TASK PROMPT: At the line that holds "Task: Select the first carousel dot indicator", start repeating, and keep going exactly through the final line of the material; include both ends and skip the pictures.
◇ ◇ ◇ ◇
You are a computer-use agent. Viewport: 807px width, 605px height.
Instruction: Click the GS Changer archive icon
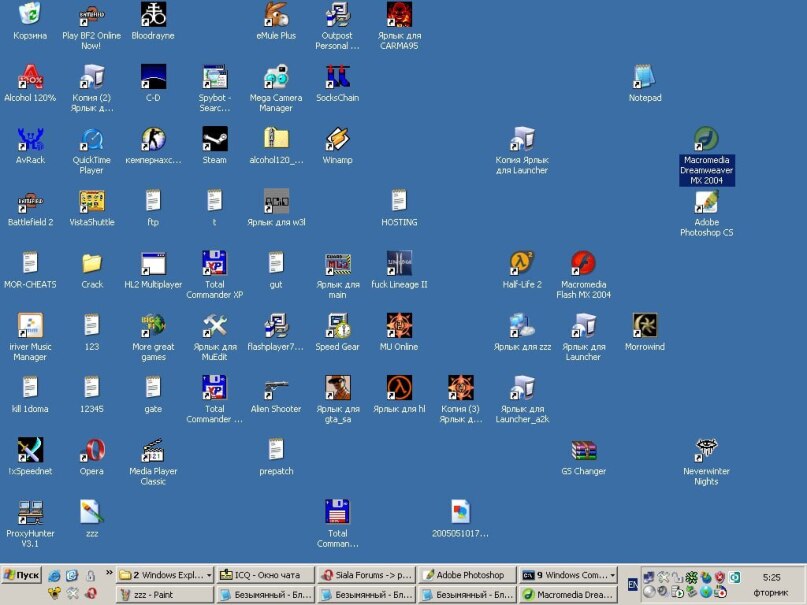click(584, 450)
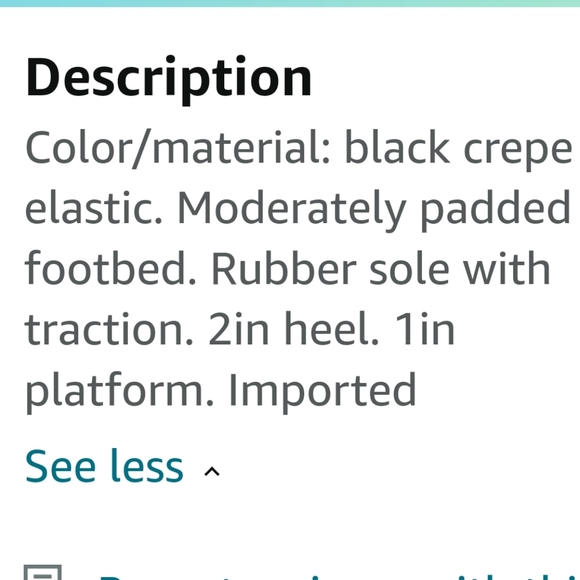The height and width of the screenshot is (580, 580).
Task: Click the '2in heel' text
Action: [294, 329]
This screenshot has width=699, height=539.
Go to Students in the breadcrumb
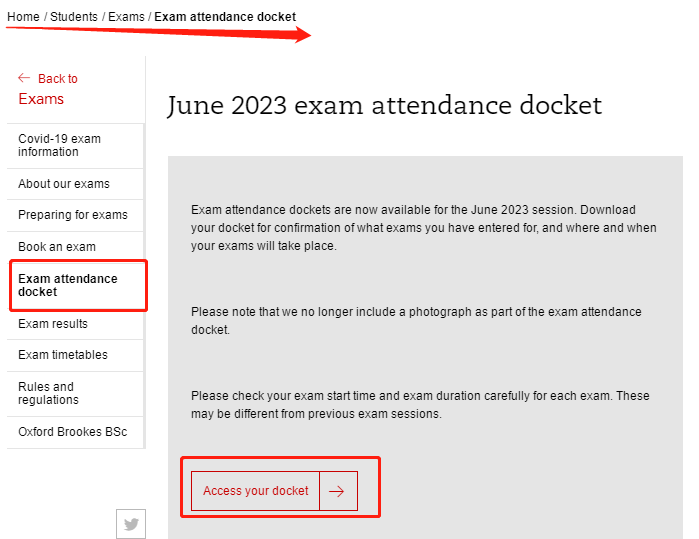click(74, 17)
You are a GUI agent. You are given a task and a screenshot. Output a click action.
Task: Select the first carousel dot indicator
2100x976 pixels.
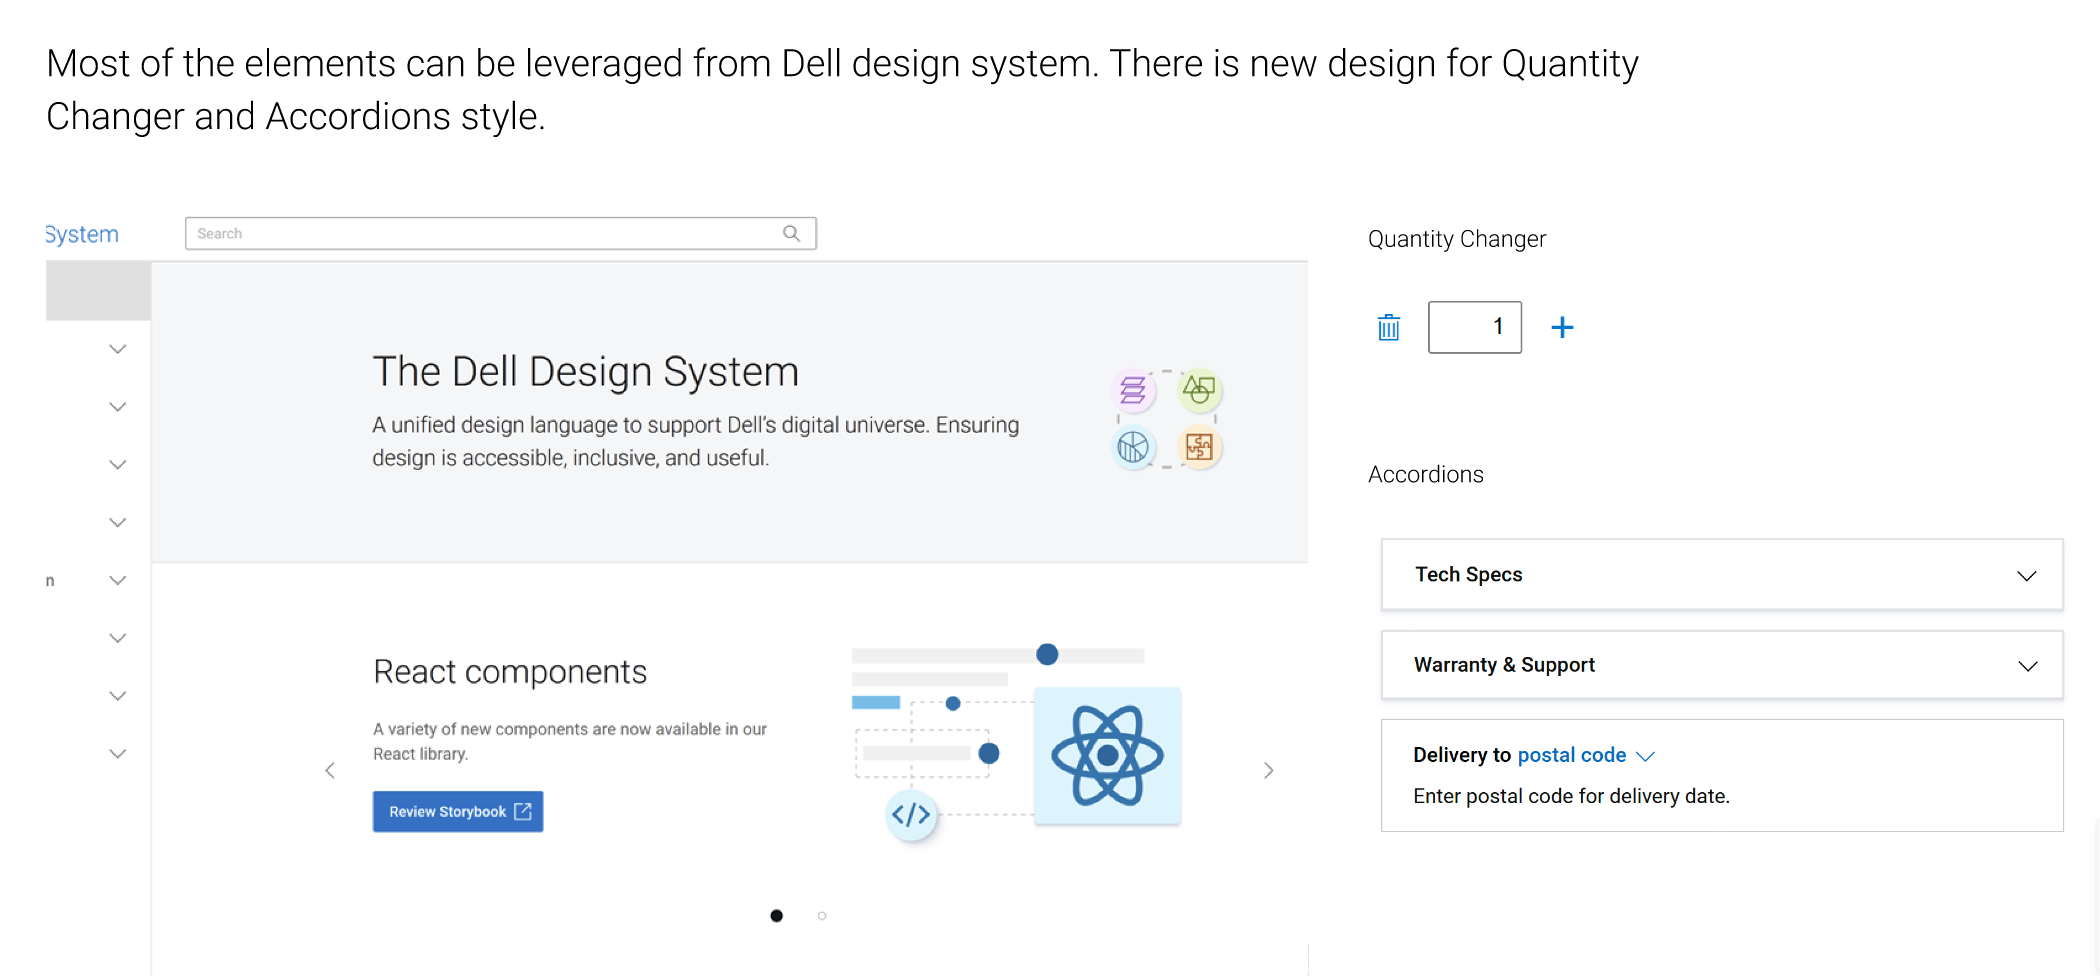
◇ ◇ ◇ ◇
OUTPUT BELOW:
Task: Select the first carousel dot indicator
2100x976 pixels.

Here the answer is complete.